WHAT YOU ARE ASKED TO DO: Omit all pictures. Quote only the lines from the one with "1568x704 pixels." through the end of the material below.

[[ MATERIAL FOR THE TASK open ]]

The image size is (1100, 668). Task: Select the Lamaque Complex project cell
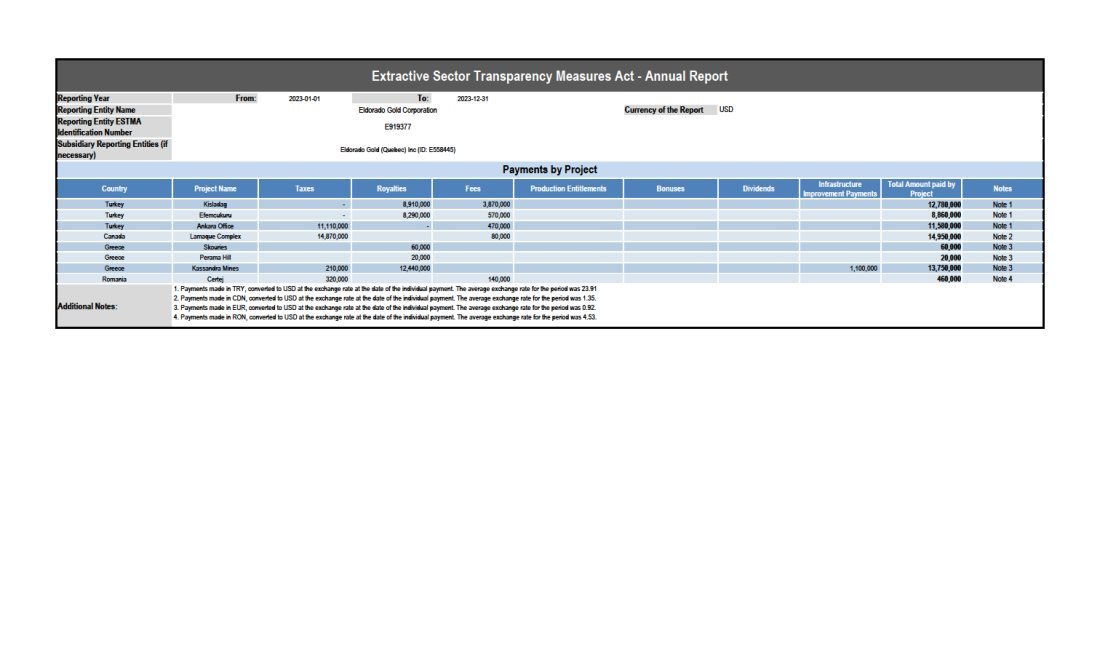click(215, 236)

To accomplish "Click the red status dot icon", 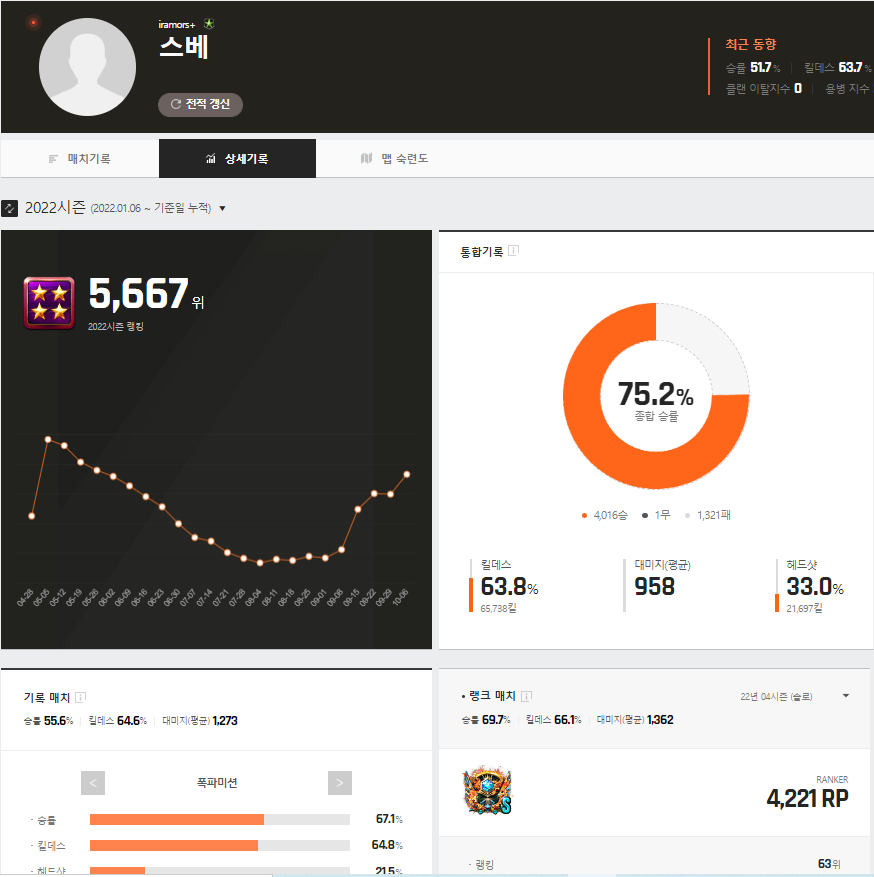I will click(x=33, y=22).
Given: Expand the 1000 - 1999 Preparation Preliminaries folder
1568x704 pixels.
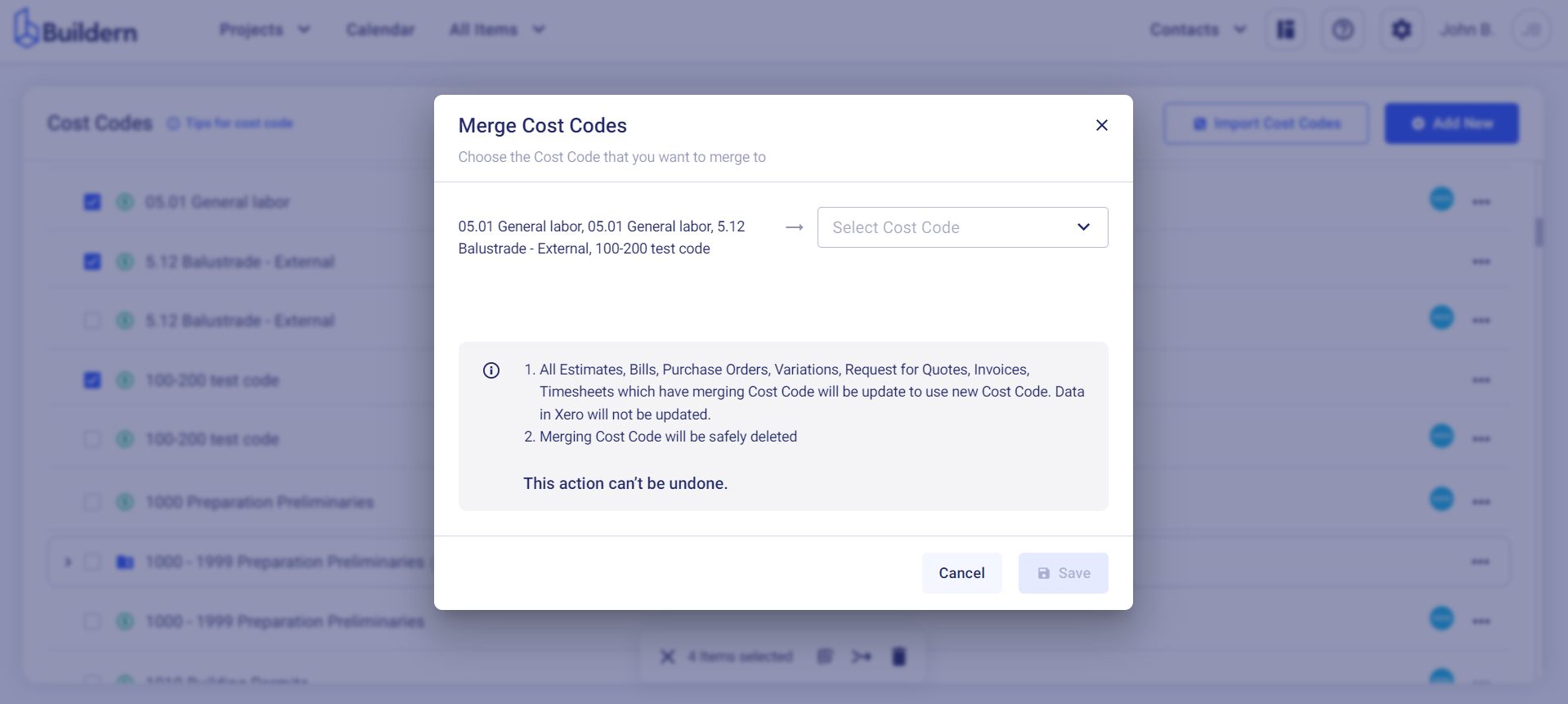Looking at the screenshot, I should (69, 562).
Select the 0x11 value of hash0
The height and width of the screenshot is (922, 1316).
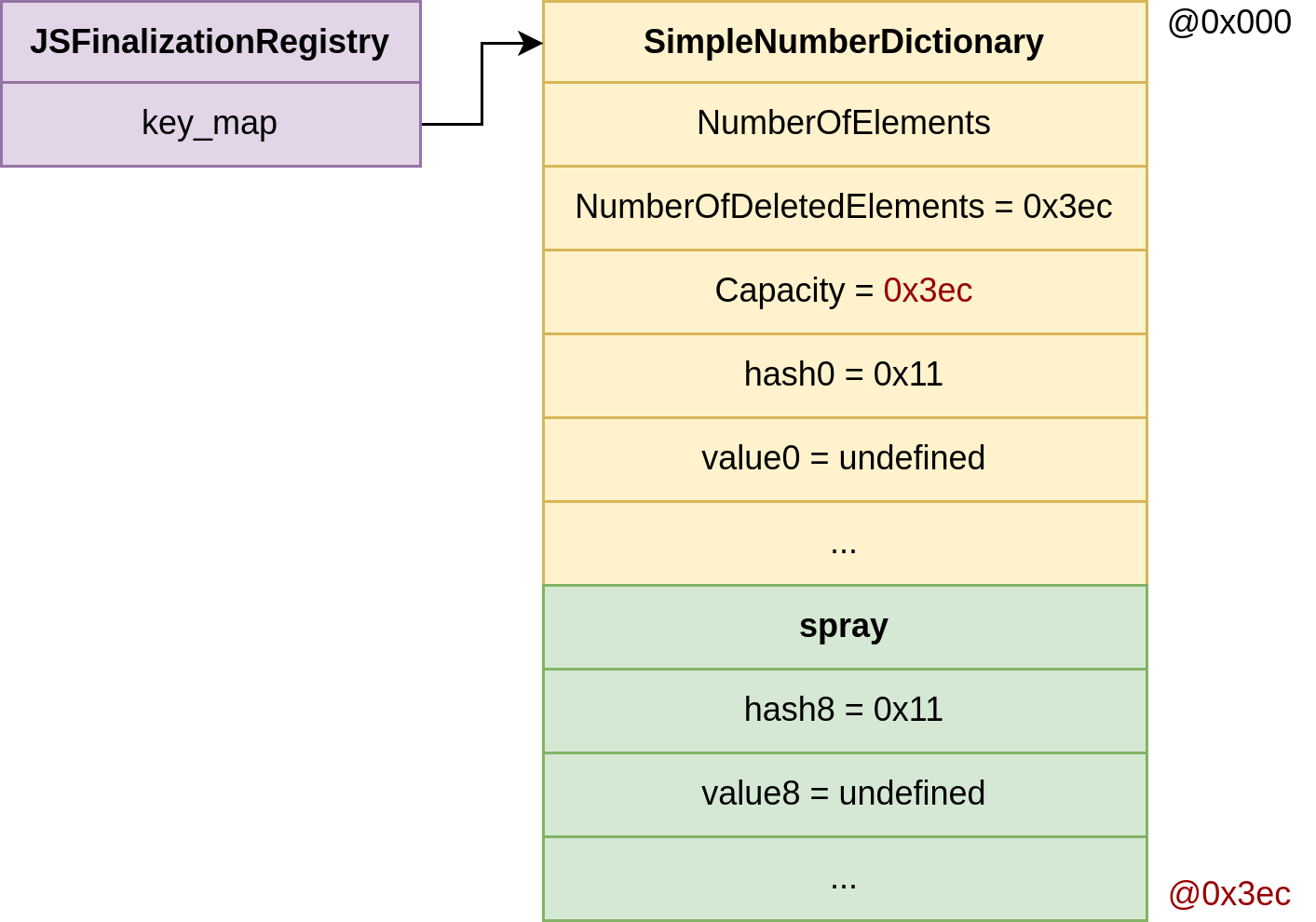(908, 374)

[[ MATERIAL FOR THE TASK closed ]]

EXERCISE RESULT:
1568x704 pixels.
Looking at the screenshot, I should (69, 562).
Select the 0x11 value of hash0
The height and width of the screenshot is (922, 1316).
(908, 374)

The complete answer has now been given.